Wednesday, January 9, 2013

Expanding the Information Gap





Many language teachers use information gap activities to get students talking in their classrooms.  These are activities in which one partner knows something that the other partner does not.  The job of each partner is to ask for information they don’t know and communicate the information that they do.  Here is a typical information gap activity that I used yesterday in my German class.  I’ll give it to you in English:

What presents did Matthias get his family?
Partner A gets this chart:                                             
recipient
gift
mother
A wallet
father

sister

brother
A Steven King novel
grandma

grandpa
A tie
Partner B gets this chart:       
recipient
gift
mother

father
A watch
sister
A Justin Bieber poster
brother

grandma
slippers
grandpa


So partner B doesn’t know what the mother got and has to ask Partner A.  Partner A needs to fill in the father’s gift and has to ask Partner B.

In thinking about this, though, I think it’s kind of boring.  The kids did it, but they didn’t really care about Matthias and his stupid gift list.  How could I spice it up?

I started to think of more interesting information gap activities.

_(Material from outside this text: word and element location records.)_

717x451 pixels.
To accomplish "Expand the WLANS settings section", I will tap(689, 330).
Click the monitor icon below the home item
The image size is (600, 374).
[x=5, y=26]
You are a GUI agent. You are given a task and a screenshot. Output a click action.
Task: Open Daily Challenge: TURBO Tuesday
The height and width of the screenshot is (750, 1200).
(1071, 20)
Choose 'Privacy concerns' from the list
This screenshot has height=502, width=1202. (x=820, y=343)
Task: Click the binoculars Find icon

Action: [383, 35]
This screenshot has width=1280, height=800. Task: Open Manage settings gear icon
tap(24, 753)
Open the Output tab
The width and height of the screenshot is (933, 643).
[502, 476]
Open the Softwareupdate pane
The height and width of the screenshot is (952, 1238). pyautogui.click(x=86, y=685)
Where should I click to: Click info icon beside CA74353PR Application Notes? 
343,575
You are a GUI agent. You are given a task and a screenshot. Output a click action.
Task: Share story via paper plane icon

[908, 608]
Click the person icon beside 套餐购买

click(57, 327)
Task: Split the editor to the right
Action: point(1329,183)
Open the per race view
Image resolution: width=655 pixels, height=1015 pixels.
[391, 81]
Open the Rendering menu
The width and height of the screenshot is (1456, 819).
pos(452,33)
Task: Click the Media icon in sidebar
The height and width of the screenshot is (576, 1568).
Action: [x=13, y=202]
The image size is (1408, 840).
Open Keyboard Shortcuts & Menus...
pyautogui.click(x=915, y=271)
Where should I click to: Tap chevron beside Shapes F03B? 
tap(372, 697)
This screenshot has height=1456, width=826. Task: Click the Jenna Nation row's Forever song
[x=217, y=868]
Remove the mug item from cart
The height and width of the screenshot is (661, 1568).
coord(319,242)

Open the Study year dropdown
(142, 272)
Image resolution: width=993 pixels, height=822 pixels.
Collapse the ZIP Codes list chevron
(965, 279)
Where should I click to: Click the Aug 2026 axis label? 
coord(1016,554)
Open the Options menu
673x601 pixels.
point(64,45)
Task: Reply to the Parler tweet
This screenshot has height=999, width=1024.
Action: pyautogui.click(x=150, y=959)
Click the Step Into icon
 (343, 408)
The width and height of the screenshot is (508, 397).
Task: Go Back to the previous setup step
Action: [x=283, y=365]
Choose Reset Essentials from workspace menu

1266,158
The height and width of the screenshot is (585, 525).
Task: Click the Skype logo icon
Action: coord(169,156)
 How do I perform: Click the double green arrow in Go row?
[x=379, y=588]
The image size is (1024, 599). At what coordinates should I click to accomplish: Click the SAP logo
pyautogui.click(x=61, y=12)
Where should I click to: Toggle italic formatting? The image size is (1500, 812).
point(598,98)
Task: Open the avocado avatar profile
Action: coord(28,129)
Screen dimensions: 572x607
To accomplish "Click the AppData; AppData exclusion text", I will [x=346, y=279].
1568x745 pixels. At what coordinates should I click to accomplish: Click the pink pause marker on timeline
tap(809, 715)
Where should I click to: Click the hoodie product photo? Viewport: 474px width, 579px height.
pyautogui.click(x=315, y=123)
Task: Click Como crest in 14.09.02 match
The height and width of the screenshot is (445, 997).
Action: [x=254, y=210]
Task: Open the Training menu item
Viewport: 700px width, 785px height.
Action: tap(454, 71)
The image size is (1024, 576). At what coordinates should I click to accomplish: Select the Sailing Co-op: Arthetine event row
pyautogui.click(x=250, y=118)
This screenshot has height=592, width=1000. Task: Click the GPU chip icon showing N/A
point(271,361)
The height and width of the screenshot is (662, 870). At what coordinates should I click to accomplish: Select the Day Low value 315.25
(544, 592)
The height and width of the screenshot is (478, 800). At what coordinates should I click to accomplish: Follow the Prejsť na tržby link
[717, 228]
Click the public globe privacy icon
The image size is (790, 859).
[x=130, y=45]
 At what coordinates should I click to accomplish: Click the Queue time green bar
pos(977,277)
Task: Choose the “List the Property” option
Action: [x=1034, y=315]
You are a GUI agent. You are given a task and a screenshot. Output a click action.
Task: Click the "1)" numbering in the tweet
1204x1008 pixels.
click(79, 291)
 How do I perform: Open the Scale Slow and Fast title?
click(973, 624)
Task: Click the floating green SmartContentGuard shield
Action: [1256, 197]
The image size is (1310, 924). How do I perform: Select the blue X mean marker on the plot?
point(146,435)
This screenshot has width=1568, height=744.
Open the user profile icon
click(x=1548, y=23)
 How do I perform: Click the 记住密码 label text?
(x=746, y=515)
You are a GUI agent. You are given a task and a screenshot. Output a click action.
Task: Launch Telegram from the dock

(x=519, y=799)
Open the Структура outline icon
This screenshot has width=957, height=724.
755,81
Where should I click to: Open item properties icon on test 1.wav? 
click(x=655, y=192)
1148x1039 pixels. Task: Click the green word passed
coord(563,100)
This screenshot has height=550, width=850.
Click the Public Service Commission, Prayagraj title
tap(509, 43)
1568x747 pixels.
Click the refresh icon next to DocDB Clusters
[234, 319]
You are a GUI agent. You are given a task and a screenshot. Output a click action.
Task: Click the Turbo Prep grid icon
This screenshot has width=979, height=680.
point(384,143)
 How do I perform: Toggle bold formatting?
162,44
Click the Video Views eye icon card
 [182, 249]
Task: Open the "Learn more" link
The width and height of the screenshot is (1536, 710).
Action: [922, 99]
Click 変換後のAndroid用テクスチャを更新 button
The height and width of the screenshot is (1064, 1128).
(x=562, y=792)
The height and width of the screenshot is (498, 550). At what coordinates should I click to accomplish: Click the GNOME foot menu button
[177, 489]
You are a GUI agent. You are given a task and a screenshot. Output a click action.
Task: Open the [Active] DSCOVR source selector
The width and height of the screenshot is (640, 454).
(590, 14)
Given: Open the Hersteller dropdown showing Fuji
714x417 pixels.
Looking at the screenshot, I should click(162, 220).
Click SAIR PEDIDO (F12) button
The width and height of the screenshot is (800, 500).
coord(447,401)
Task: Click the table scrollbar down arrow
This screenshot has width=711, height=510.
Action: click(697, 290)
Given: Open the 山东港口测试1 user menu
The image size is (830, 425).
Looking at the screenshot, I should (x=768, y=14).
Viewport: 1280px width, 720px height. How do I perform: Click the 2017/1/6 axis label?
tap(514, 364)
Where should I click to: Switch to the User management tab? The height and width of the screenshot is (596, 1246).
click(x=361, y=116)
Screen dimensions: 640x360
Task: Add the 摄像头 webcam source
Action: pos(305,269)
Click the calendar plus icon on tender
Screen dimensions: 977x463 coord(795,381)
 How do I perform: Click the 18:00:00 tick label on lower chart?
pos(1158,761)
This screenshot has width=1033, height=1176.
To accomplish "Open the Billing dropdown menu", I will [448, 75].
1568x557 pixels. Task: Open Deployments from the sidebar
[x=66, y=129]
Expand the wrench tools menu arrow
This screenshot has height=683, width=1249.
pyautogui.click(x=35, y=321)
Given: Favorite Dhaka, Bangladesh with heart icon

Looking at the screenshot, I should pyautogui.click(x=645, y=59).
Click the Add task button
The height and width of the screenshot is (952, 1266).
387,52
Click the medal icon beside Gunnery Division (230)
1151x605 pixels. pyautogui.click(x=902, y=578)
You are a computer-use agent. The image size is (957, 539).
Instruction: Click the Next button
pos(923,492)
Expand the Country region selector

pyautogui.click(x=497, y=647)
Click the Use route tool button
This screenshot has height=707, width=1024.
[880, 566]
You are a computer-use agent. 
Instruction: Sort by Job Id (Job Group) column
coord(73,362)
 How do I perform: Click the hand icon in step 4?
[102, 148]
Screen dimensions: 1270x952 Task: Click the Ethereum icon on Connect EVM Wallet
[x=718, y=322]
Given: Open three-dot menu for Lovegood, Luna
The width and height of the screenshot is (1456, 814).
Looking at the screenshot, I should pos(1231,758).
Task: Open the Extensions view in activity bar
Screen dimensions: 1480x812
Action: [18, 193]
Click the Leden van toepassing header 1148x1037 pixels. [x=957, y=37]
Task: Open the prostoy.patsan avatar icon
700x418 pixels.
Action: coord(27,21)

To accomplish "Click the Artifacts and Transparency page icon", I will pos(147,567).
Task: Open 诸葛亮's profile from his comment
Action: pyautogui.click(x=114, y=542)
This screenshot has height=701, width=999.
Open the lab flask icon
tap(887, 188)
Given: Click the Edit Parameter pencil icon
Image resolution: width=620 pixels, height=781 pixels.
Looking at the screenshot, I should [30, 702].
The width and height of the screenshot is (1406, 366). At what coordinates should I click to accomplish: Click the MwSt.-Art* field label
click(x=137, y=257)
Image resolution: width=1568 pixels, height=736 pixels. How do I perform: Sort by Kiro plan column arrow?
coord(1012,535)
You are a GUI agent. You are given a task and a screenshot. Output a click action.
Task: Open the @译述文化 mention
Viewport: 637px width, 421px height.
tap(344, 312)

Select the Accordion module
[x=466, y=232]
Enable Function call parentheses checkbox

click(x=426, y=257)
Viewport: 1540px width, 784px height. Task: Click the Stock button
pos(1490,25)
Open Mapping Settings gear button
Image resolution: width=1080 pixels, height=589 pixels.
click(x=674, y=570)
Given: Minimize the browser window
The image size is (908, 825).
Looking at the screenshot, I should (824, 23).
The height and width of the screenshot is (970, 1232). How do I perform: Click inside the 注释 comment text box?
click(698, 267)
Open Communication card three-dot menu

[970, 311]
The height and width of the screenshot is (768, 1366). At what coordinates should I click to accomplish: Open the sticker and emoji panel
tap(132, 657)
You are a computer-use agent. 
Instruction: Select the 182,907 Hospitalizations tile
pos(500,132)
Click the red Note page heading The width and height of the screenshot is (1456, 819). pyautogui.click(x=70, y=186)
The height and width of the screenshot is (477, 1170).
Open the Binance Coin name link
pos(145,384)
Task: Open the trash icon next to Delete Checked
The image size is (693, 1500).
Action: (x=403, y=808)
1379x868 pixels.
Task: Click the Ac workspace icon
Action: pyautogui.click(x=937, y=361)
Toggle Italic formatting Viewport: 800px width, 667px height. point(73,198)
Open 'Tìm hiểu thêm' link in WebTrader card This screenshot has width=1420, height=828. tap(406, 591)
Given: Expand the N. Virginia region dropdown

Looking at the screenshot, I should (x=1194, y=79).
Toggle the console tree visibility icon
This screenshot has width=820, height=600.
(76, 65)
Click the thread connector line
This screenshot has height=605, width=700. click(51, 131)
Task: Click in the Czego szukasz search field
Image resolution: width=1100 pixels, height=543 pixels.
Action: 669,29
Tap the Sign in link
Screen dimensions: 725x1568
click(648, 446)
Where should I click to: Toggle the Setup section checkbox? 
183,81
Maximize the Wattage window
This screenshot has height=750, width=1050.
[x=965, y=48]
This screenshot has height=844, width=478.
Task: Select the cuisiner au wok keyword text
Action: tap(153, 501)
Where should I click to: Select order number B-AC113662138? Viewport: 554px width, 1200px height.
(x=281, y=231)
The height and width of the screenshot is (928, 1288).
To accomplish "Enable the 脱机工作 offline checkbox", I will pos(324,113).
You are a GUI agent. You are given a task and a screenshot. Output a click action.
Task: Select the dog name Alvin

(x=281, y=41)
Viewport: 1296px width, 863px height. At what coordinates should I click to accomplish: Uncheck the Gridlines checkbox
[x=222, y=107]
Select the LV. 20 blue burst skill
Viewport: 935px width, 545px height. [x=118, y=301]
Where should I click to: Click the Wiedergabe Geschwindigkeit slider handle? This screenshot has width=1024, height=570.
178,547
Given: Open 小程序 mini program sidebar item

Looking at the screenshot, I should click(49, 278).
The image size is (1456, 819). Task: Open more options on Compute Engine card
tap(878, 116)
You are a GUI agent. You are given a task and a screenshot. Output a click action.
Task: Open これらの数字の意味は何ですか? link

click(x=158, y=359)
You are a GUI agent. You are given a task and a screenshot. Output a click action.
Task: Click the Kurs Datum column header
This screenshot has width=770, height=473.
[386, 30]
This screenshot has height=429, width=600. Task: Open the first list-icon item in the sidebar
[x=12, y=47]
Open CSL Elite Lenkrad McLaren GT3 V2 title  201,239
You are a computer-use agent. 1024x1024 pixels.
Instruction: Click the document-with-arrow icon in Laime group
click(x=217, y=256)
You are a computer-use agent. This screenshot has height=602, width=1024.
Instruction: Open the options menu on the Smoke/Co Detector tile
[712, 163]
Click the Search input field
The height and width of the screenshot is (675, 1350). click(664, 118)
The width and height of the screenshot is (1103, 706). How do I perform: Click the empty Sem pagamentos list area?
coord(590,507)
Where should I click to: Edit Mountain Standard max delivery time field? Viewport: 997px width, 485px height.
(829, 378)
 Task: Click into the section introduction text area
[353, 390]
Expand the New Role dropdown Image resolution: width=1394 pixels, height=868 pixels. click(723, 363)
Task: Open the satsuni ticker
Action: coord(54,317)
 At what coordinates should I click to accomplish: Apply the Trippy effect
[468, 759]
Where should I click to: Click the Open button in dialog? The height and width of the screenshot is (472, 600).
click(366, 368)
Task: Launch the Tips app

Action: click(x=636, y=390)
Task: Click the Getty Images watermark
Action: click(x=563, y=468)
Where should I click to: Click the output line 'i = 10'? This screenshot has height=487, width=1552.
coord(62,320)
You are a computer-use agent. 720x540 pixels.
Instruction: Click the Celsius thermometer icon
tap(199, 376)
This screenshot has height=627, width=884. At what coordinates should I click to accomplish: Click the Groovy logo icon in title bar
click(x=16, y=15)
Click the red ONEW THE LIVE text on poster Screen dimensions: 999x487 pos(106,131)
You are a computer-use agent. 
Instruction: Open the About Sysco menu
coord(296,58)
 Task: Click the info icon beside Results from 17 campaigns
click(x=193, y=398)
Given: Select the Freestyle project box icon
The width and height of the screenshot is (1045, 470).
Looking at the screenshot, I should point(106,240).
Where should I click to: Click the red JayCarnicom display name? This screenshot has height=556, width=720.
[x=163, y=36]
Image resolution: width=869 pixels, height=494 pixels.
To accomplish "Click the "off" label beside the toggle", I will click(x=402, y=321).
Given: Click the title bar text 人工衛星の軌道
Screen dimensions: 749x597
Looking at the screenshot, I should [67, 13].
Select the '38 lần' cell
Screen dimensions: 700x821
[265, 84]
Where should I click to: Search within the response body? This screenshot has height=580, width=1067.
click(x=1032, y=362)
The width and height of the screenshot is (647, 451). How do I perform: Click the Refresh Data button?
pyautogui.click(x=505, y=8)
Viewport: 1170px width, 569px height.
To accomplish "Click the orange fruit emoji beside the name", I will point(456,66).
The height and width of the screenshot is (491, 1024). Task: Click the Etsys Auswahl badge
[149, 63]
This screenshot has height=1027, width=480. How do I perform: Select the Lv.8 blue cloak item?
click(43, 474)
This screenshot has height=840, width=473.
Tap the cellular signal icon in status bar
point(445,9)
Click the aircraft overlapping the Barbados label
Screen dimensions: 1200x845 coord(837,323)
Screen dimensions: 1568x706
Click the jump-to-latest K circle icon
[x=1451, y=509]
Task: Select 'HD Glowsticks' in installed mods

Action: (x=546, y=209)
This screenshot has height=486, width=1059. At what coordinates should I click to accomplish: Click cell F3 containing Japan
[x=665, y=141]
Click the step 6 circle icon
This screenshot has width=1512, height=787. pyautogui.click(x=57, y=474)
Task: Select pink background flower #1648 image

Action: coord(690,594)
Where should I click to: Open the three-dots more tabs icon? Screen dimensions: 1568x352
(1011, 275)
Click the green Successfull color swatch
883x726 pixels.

How could  I expand on this type and up students’ interest?

  •  Make it more personal.  Use names of class members and plug them in to the chart with humorous gifts.Why can’t the grandma get the Justin Bieber poster, for example?  I think there are ways to mix this up and still use vocabulary that I want to reinforce.
  • Have the students generate the chart content.  Students could ask and fill in what students got for Christmas/Hanukah and what they gave family members.  This would take more preparation because students would have to ask for unknown vocabulary.  A good pre-activity could be to brainstorm gift ideas.
  •   Extend the activity in some way.  The chart made me think about that puzzle book favorite, the logic puzzle.  This has the added bonus of asking students to do communication and higher-ordered thinking.  Here’s an example that I made for my other class, which is studying occupations.  I made a simple one which we did together as a class, since most kids weren’t familiar with the form.

Each person got the same introduction and table, but different information :

These five friends went to high school together.  They all have different professions and nobody has two jobs.  Share the information you know and ask your partner what he knows that you do not.  Then discuss and arrive at a solution.
Josef





Gerda





Ludwig





Hannes





Barbara






fireman
Pilot
author
postman
retiree

 A.      Josef has a dangerous job.  His job has nothing to do with airlines or airplanes  Gerda went to college and now isn’t working.  Barbara didn’t go to college, but likes her job, because she gets to work outside. 

 B.      Barbara’s job doesn’t have a lot of stress because it’s not dangerous.After school, Ludwig went into the military.  He doesn’t like to write and doesn’t do it well. Hannes likes to read and is afraid of flying and fire.